===== PASSAGE SHOWN

So do you think that lecture on children’s yoga has equipped you to teach children; the pregnancy notes given are enough to see a student through the nine months of pregnancy and then the postnatal phase?

One could argue that a body is just a body no matter what age or what life stage; one could also argue that yoga is the same no matter who you’re teaching it to!

In part you are right ………………………let’s start from the beginning.



As soon as a woman conceives and the fertilized egg becomes an embryo major, internal changes start to take place in her body. Hormone levels rise causing a range of symptoms from nausea to loosening joints. Cardiac output increases and blood pressure drops. All changes which are perfectly normal but will affect her balance, mood and body awareness. As the pregnancy progresses the weight of the baby will affect digestion, circulation, breathing not to mention the pressure on her pelvic floor.

Pregnancy Yoga

At this time many woman decide to take up yoga for the first time! Many health practitioners recommend it as they deem yoga a gentle form of exercise. This, of course, will depend on the class and the style that is being taught.


As 10 – 20% of spontaneous miscarriages happen in the first trimester taking up any new activity, at this stage is not recommended.

Even after the 1st trimester many instructors do not feel comfortable having a pregnant woman in their class as they have a duty of care for not only the mother but also the unborn child. This is unfortunate as yoga is wonderful physically and mentally for a healthy pregnancy and birth.

Many yoga postures are deemed unsuitable for pregnant woman as they may put too much pressure on the abdomen or pelvic floor – mostly closed twists, abdominal work and strong backbends. That’s the general guidelines for a ‘normal pregnancy’ but what about the common problems that can and do occur in pregnancy – high blood pressure; gestational diabetes, prematurely dilated cervix, Symphysis Pubis Dysfunction? In some yoga traditions even standing postures would be avoided especially if there is a history of miscarriage and these are the mainstay of many a yoga class!

==========
===== LISTED RECORDS

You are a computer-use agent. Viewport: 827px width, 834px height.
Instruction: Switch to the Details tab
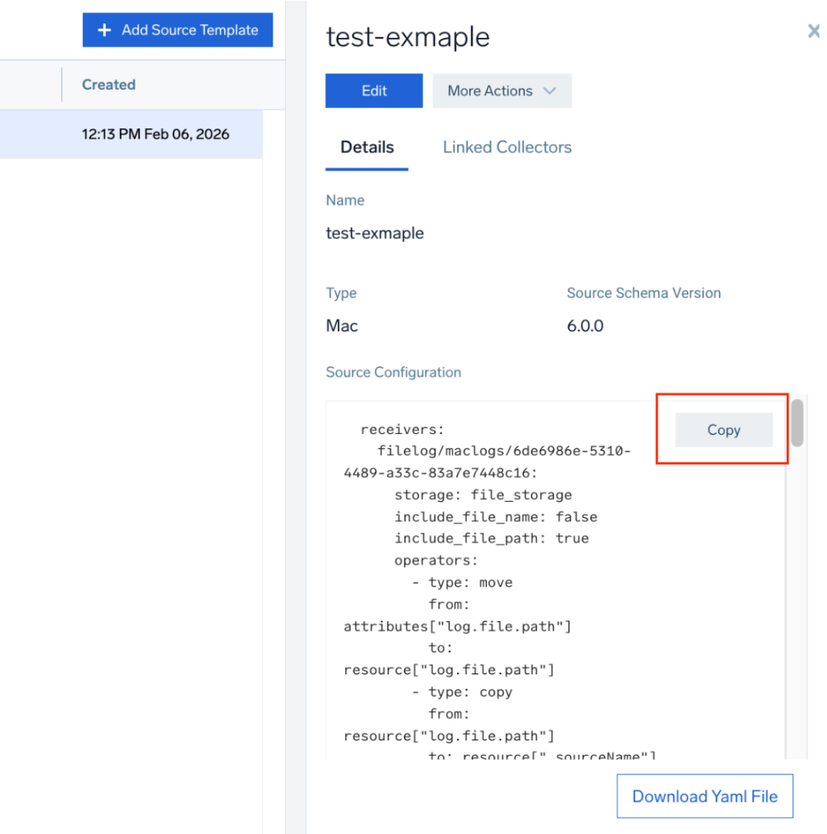point(367,148)
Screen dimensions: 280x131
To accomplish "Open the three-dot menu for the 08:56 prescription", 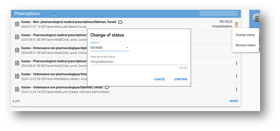I will [236, 63].
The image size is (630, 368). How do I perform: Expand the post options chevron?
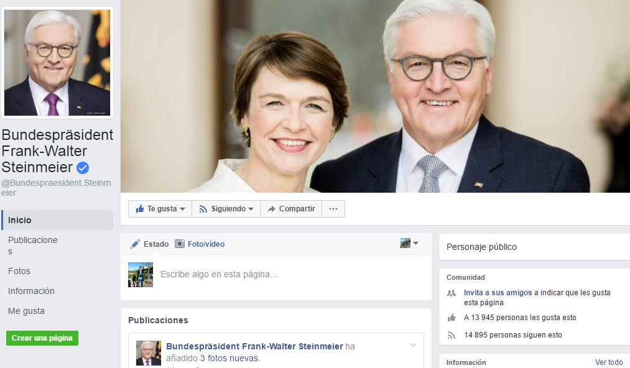[x=412, y=346]
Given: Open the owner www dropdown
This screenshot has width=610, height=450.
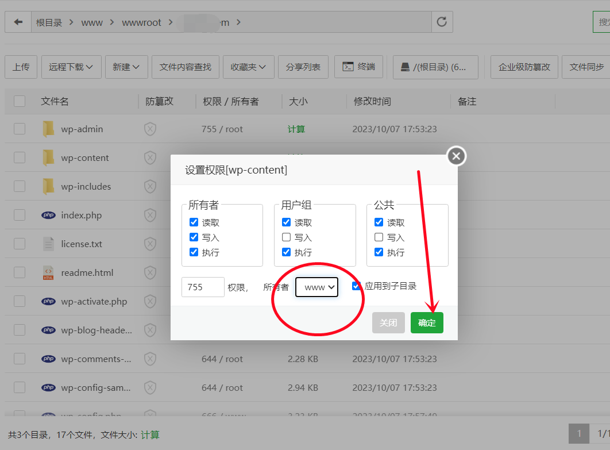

==========

● **REQUIRED WORK**
• a. In the passage on yoga in pregnancy, rewrite the part that begins at the words "As soon as a" and ends after "her pelvic floor.", replacing "Cardiac output" with "Heart rate".
• b. Answer these questions using the passage on yoga in pregnancy.
(i) What share of spontaneous miscarriages happen in the first trimester?
(ii) Which postures are mostly deemed unsuitable for pregnant women?
(iii) What happens to blood pressure after a woman conceives?

● **RESULTS IN ORDER**
• a.
As soon as a woman conceives and the fertilized egg becomes an embryo major, internal changes start to take place in her body. Hormone levels rise causing a range of symptoms from nausea to loosening joints. Heart rate increases and blood pressure drops. All changes which are perfectly normal but will affect her balance, mood and body awareness. As the pregnancy progresses the weight of the baby will affect digestion, circulation, breathing not to mention the pressure on her pelvic floor.

• b.
(i) 10–20%
(ii) Closed twists, abdominal work and strong backbends
(iii) It drops.